▶ Available data

-*-*-

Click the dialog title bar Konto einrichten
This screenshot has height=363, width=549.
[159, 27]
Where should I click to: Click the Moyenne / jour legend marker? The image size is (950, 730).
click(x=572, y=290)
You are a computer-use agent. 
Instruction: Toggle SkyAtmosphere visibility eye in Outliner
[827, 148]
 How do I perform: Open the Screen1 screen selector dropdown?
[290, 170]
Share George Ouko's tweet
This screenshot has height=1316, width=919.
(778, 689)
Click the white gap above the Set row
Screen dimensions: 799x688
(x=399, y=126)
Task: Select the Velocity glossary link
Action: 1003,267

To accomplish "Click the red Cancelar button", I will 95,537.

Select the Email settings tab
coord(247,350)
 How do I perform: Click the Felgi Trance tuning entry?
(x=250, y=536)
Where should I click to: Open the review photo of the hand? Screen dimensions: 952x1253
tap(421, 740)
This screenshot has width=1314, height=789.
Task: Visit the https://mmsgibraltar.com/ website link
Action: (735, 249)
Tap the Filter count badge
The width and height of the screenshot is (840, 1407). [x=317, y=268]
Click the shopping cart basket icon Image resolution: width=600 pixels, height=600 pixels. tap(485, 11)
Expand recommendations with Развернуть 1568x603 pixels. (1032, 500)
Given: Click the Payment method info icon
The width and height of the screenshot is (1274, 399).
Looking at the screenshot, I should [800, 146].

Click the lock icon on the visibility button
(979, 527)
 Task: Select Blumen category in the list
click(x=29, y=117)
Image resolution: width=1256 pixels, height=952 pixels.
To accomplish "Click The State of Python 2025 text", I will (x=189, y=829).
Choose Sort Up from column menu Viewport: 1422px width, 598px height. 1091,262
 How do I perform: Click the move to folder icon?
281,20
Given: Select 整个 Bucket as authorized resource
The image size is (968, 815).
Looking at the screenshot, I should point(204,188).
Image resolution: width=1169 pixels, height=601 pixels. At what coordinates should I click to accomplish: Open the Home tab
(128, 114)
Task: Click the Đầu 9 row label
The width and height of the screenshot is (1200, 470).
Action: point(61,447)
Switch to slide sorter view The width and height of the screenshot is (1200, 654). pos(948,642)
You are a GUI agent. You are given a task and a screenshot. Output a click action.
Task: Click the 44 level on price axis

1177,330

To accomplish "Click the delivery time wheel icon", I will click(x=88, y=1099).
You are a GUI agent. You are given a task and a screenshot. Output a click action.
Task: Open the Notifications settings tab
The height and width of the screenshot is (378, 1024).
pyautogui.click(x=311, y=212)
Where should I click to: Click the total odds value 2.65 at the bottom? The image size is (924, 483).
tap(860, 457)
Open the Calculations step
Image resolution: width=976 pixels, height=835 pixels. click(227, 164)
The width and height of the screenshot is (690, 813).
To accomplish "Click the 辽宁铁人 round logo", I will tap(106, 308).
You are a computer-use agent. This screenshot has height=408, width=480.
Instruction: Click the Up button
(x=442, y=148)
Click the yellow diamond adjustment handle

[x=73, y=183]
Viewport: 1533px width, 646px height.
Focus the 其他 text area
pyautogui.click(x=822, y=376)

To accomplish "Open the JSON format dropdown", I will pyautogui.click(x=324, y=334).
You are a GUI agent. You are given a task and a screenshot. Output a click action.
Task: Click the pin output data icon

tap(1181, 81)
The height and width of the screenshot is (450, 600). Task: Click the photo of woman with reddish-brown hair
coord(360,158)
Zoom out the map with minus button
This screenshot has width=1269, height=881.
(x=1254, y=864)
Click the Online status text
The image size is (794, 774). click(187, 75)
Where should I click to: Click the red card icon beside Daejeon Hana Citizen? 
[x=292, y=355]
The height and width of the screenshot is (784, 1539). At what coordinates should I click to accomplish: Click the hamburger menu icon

-*-*-

▶ Work required
Reproduce word for word the material above, starting with the line that has "Image resolution: width=1256" and stopping after the line that has "Task: Open the Notifications settings tab".

▶ Response below
Image resolution: width=1256 pixels, height=952 pixels.
To accomplish "Click The State of Python 2025 text", I will (x=189, y=829).
Choose Sort Up from column menu Viewport: 1422px width, 598px height. 1091,262
 How do I perform: Click the move to folder icon?
281,20
Given: Select 整个 Bucket as authorized resource
The image size is (968, 815).
Looking at the screenshot, I should point(204,188).
Image resolution: width=1169 pixels, height=601 pixels. At what coordinates should I click to accomplish: Open the Home tab
(128, 114)
Task: Click the Đầu 9 row label
The width and height of the screenshot is (1200, 470).
Action: point(61,447)
Switch to slide sorter view The width and height of the screenshot is (1200, 654). pos(948,642)
You are a GUI agent. You are given a task and a screenshot. Output a click action.
Task: Click the 44 level on price axis

1177,330

To accomplish "Click the delivery time wheel icon", I will click(x=88, y=1099).
You are a GUI agent. You are given a task and a screenshot. Output a click action.
Task: Open the Notifications settings tab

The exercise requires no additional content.